Molly O'Casey: So not only do they work harmoniously, but one can get you in trouble with the other. That's a lot to consider when filing with DCSA. What are some key takeaways for companies involved in critical industries and foreign investment?
Libby Bloxom: If a transaction involves a U.S. cleared company and is subject to either a mandatory or voluntary filing requirement, then navigating both CFIUS regulations and the National Industrial Security Program Operating Manual, or NISPOM, can be tricky. As you gather, companies should understand these issues early in the investment process. It is important to understand all of the regulatory timelines in order to effectively strategize and make a plan towards closing. A lot of times companies want to close as soon as possible, but you may have these regulatory hurdles and can't meet that closing timeline that the parties desire. And remember, the agencies talk to each other: Department of Defense, DCSA; State, I think ITAR-registered companies, the International Traffic in Arms Regulations; and Justice, Hart-Scott-Rodino pre-merger notification requirements. These agencies are all members of CFIUS and, as I said, CFIUS acts by consensus. So a CFIUS filing might smooth the overall review process when a cleared company is involved in a transaction and FOCI mitigation is required or a pre-merger notification is required under Hart-Scott-Rodino.
Molly O'Casey: Right. So if you're sitting in a sense of industry and/or your cleared company, you need to consider the national security implications, not just for the agency that's in front of you, but also for any of the agencies that might be interested in that transaction.
Libby Bloxom: Yeah, that's exactly right.
Molly O'Casey: Thank you so much for your thoughts, Libby.
Libby Bloxom: Of course, Molly. Thanks for having me back.

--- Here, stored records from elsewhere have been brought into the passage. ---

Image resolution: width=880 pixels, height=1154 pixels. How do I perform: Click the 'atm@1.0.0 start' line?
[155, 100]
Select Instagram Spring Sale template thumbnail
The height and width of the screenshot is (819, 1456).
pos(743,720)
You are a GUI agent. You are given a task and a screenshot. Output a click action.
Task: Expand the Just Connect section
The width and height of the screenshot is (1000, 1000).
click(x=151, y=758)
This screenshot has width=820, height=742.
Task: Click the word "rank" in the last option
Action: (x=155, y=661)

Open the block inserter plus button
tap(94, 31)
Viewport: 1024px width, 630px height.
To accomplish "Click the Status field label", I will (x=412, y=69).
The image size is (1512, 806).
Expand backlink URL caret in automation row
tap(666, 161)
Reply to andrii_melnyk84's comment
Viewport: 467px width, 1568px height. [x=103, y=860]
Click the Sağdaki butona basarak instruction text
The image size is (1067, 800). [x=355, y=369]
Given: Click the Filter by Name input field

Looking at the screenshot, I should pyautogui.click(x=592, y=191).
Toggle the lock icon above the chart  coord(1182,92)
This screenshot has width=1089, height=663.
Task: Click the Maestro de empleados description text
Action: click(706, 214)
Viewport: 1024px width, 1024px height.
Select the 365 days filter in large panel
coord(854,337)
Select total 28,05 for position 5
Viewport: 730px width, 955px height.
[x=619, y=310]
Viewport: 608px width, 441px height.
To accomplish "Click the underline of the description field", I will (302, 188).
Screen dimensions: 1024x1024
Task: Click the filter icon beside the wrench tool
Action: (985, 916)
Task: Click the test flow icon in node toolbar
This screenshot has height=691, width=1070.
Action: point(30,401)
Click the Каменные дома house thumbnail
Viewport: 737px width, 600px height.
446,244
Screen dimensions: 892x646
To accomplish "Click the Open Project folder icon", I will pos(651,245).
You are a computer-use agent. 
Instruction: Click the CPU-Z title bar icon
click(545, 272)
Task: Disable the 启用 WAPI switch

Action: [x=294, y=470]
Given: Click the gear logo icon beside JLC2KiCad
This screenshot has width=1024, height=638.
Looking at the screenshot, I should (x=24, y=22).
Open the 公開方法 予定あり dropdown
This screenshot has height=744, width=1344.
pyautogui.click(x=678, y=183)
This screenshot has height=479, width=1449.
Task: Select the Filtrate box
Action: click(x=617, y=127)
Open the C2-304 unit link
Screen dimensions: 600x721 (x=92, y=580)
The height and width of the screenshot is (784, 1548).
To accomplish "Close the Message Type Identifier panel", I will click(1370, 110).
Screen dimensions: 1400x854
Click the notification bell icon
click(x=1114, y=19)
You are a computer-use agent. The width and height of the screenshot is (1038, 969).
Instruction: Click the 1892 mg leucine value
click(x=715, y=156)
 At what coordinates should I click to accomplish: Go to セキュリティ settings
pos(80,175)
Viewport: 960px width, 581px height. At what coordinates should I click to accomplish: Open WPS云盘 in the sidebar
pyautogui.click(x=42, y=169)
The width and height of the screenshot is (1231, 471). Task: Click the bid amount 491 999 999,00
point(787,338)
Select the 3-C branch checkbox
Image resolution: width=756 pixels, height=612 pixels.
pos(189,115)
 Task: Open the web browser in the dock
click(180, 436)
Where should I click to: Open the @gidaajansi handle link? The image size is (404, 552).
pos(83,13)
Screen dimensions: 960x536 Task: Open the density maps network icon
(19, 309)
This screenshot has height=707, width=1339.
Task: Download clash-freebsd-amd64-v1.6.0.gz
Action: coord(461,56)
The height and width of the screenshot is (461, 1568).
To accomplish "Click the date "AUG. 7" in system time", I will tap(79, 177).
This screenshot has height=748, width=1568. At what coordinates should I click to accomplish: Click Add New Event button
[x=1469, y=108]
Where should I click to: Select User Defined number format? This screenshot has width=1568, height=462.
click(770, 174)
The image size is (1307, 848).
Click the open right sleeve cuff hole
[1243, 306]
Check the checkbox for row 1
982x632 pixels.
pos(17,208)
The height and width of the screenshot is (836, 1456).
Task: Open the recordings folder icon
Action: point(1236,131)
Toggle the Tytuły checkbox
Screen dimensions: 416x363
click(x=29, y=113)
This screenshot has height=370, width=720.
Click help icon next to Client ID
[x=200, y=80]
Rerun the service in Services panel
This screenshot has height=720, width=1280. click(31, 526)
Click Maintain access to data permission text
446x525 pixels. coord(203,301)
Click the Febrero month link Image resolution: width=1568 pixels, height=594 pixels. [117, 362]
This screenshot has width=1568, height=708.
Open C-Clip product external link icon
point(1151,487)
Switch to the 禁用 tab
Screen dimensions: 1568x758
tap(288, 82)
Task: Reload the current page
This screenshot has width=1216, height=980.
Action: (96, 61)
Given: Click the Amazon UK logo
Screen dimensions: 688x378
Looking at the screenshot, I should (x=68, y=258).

Molly O'Casey: This area is full of acronyms. Just this week we had CFIUS, so the Committee on Foreign Investment in the U.S.; TID U.S. business or U.S. businesses with critical technologies, critical infrastructure and sensitive personal data; FDI or Foreign Direct Investment; DNI, the Director of National Intelligence; HSR, Hart-Scott-Rodino; ITAR, International Traffic in Arms Regulations; DOD or Department of Defense; and IC, Intelligence Community. So each episode we ask our speaker to explain an acronym that featured in the episode with wrong answers only. Libby, do you want to have a go?
Libby Bloxom: Sure. Today, my acronym is CFIUS, curious feds inspecting unusual spaces.
Molly O'Casey: Unusual spaces, indeed. Thank you again, Libby.
Libby Bloxom: Yeah. Thanks, Molly.
Molly O'Casey: With that, I hope that everyone has a great week.